QUMAS ComplianceSP is an innovative compliance management platform that combines the power of Microsoft SharePoint 2010 with the proven regulatory domain expertise that QUMAS has gained from almost two decades of providing solutions to regulated industries. Combined with a best practice approach for managing documents, processes, people and tasks, ComplianceSP on SharePoint 2010 delivers a unique solution that can manage a wide range of compliance activities on the latest technologies.
"We were looking for a vendor with a demonstrated track record for delivery to the pharmaceutical/biotech industry," stated Lilly Margareth Myhra, Director of Quality Management & QC at Weifa. "We have an aggressive roll out schedule, so the time required for implementation and training was an important factor in the selection process.

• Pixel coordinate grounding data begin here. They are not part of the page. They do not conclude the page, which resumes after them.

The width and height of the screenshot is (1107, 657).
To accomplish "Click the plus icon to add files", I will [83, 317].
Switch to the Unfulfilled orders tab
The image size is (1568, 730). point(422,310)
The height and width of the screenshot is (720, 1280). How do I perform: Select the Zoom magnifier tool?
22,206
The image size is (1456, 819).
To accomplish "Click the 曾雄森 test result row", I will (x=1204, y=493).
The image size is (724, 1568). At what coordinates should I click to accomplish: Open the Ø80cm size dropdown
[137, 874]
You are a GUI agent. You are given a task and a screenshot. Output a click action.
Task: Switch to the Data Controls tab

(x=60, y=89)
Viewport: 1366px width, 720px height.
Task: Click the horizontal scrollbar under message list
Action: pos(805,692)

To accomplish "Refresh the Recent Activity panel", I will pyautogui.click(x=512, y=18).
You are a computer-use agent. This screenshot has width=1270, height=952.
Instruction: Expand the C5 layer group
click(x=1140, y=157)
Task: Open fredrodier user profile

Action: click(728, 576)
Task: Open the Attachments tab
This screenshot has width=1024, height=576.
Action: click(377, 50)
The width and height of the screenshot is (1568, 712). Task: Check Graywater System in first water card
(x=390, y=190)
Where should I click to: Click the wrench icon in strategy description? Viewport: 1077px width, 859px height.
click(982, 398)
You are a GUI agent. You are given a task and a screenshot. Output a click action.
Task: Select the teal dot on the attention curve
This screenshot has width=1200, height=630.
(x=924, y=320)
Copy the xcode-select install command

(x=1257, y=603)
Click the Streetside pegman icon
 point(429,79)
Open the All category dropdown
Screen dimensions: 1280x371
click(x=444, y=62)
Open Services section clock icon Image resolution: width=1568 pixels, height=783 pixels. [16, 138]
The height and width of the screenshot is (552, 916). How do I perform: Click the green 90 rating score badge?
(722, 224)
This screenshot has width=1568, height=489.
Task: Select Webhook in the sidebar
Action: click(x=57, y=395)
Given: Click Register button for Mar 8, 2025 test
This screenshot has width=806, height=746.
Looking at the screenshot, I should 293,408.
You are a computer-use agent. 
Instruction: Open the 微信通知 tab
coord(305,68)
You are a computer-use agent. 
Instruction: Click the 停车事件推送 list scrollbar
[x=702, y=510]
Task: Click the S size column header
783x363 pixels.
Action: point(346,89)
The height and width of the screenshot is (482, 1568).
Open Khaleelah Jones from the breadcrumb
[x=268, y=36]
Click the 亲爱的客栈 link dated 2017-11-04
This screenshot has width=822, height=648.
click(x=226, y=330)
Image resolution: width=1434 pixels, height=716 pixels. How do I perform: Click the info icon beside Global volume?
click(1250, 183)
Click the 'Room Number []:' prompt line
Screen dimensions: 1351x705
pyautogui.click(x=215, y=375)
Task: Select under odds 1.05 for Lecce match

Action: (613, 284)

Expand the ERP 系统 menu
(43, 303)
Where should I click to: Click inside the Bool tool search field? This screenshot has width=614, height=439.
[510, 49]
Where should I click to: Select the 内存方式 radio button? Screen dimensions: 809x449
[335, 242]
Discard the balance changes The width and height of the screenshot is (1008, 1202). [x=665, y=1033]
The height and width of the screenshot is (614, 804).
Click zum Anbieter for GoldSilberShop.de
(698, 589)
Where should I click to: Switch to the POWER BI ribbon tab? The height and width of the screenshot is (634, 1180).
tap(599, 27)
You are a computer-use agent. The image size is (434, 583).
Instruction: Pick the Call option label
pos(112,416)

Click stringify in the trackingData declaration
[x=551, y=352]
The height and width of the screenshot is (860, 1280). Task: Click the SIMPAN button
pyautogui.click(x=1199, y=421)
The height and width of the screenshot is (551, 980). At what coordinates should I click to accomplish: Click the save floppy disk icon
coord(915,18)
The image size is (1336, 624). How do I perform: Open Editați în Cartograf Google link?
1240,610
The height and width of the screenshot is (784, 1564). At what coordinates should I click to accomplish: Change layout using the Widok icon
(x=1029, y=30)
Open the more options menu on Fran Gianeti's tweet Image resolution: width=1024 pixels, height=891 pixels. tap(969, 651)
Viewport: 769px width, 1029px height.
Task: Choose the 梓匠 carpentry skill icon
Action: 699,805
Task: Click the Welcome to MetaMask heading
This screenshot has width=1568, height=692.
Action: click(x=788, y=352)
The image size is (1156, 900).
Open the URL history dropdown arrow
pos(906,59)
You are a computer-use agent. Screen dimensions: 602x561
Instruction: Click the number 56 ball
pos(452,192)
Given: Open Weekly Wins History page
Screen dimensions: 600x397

QUMAS came out the clear leader in all of our selection criteria, also providing the track record and the strategic commitment to SharePoint that we were looking for."
"ComplianceSP provides Weifa with a complete quality management solution that leverages all the benefits of SharePoint 2010 and additional Microsoft technologies including Office, Outlook, and InfoPath," said Kevin O'Leary, CEO for QUMAS. "By using familiar Microsoft technologies, we are able to provide companies with a solution that increases business productivity, simplifies end-user training, reduces internal support requirements, and greatly reduces compliance risk."
Weifa is a Norwegian based pharmaceutical company active throughout the value chain - from research and development to production, distribution and sales. Their vision is to be the most trusted and valued Nordic supplier of products and solutions in the fields of medicines and lifestyle products. They produce active pharmaceutical ingredients and about 100 different finished pharmaceutical products. The company currently sells products all over the world with their main finished dosage market in Nordic countries. For more information, visit www.weifa.no/.
QUMAS is the leader in Compliance and Quality Management Solutions for the Life Sciences industry, with more than 260 global customer deployments and domain expertise in regulatory compliance since 1994.
QUMAS Quality Management solutions provide Electronic Document Management (SOPs, QA documents), Electronic Process Management (CAPA, Deviation, Change Control, Audit), and GMP Compliance Management. QUMAS Regulatory Affairs solutions provide content and Submission Management including eCTD authoring templates, collaborative review, full integration with leading publishing solutions, scanning, and automated import of paper documents.